AAP logoAAP 16/08/2016 Prashant Mehra

When a top global company posts its worst ever results, you would expect its chief executive to be come under considerable pressure. Not so for BHP Billiton's Andrew Mackenzie.

On Tuesday, the resources giant unveiled a massive $US6.39 billion annual loss, as a prolonged commodities slump forced it to take heavy writedowns in key businesses.

In the three years that Mr Mackenzie has been at the helm, BHP Billiton has slid from a $US10.9 billion profit in 2012/13 to its biggest ever loss in in 2015/16.

On top of that the company's credit rating has been cut and it was forced to abandon its policy of lifting dividends every year in an effort to preserve cash.

Still, the market has not seemed overly concerned.

BHP shares are up more than 40 per cent in 2016, while investors and analysts alike have affirmed their faith in the Scotland-born geologist's handling of the mining behemoth.

"The chief executive cannot have significant control over prices, he can't be crucified for these results," says David Lennox, resources analyst at Fat Prophets.

"BHP has some influence on what happens in the iron ore market, but they have no control over it."

The company said it lost $US10.7 billion this year on account of weaker commodity prices.

When Mr Mackenzie took over from Marius Kloppers in May 2013, BHP Billiton was somewhat overexposed to growth from the resources boom.

Mr Mackenzie - who previously served in senior positions at energy giant BP and Rio Tinto - set about shrinking BHP's business to manageable levels.

The worse-than-expected slump in prices of iron ore and oil that followed left the world's largest miner reeling but also simplified the path for its rebuilding.

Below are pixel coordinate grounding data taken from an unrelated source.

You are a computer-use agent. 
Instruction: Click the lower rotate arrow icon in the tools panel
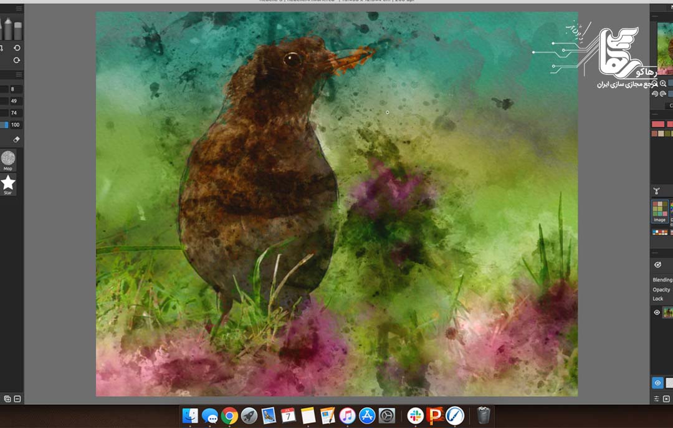coord(17,61)
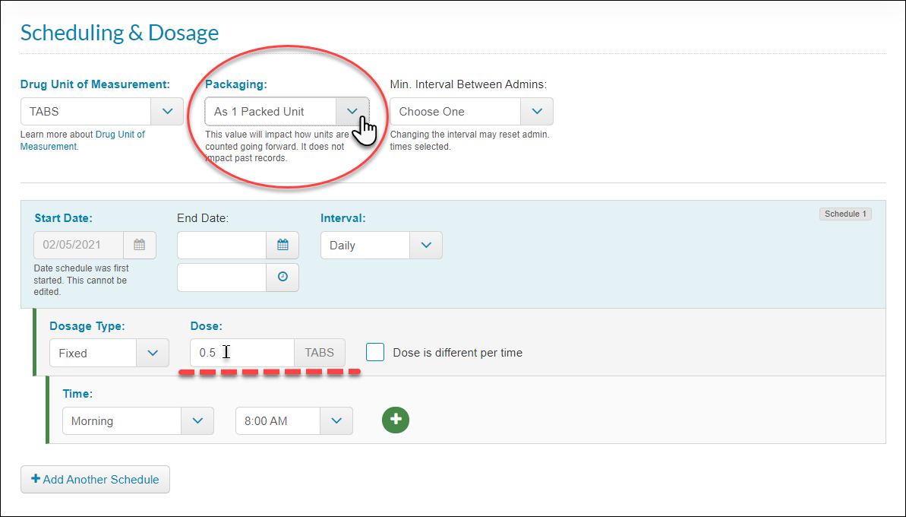Select the Schedule 1 label

coord(844,214)
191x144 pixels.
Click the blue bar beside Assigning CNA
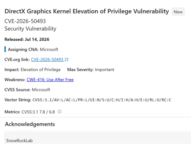[x=5, y=49]
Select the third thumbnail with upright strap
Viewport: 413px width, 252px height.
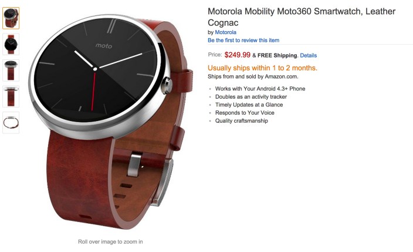[x=11, y=70]
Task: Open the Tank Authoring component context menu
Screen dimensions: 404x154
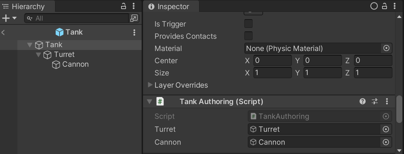Action: 387,102
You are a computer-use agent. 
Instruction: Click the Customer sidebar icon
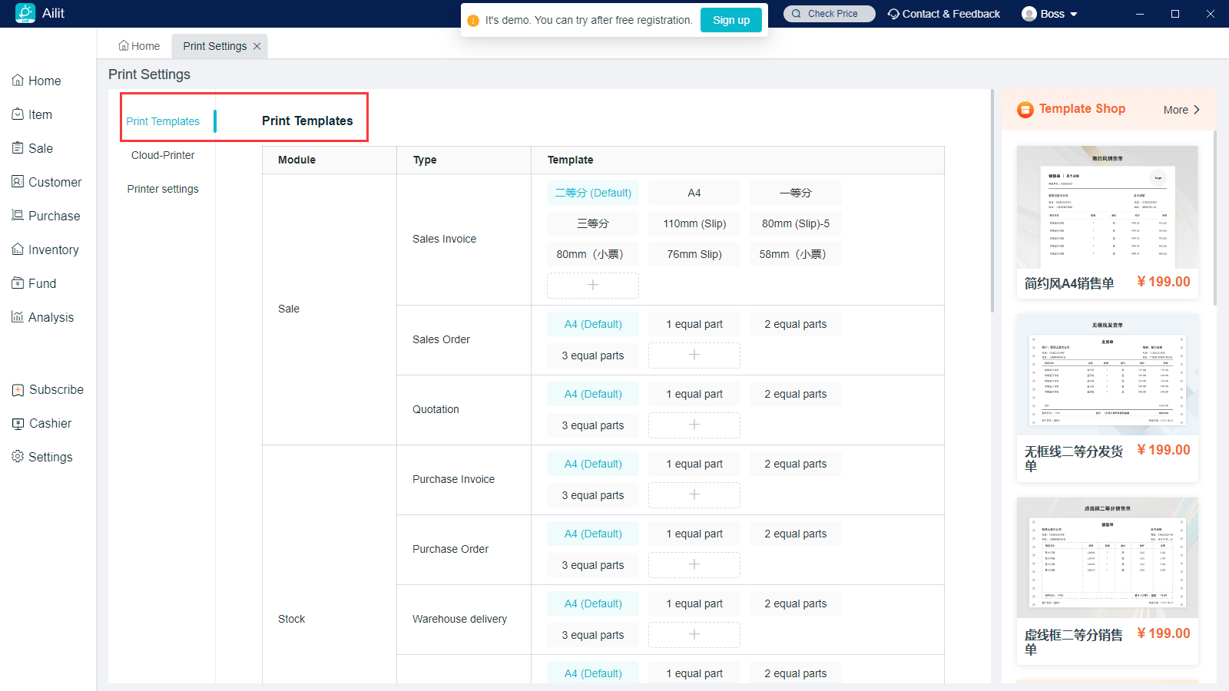[18, 182]
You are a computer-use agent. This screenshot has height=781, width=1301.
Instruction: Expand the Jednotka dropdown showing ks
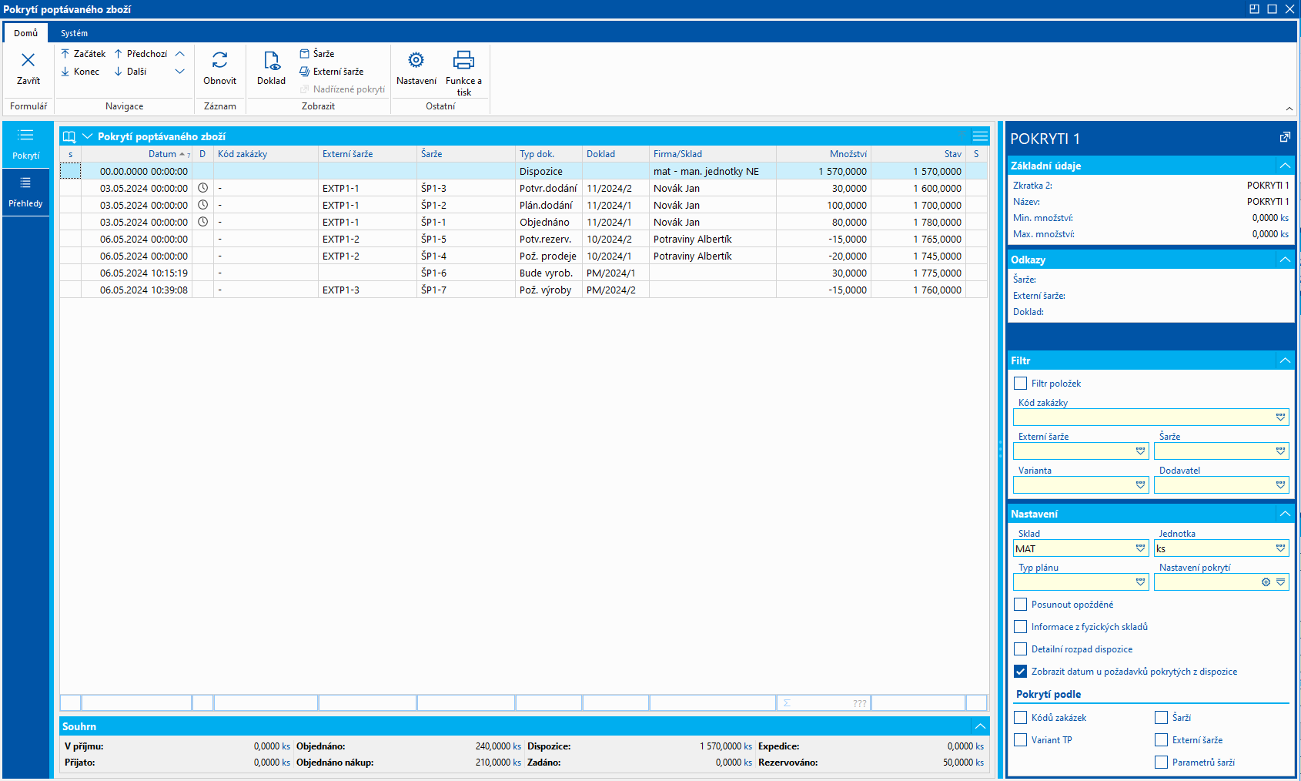[1280, 548]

BHP spun off a suite of its non-core assets into a separate company - South32 and listed it in 2014. It has also turned its focus on preserving financial strength to ride out the downturn, while cutting costs.

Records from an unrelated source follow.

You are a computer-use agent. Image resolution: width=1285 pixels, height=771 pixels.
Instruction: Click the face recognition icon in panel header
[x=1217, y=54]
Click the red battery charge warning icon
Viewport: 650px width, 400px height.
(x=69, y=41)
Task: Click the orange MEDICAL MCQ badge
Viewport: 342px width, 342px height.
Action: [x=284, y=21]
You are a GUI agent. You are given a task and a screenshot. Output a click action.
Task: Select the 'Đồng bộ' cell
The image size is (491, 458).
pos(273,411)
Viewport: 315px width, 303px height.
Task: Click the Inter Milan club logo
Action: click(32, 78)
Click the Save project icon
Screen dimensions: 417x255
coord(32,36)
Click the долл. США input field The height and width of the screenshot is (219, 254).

In June the mining giant said it will stay away from large scale exploration in key mineral segments such as iron ore, coal and potash.

It will instead shift focus to conventional oil and copper, allocating nearly all of its reduced exploration budget to commodities where its sees maximum long term growth potential.

"Investors may not be happy with the lower returns, but the company is now on a much more realistic footing," Mr Lennox said.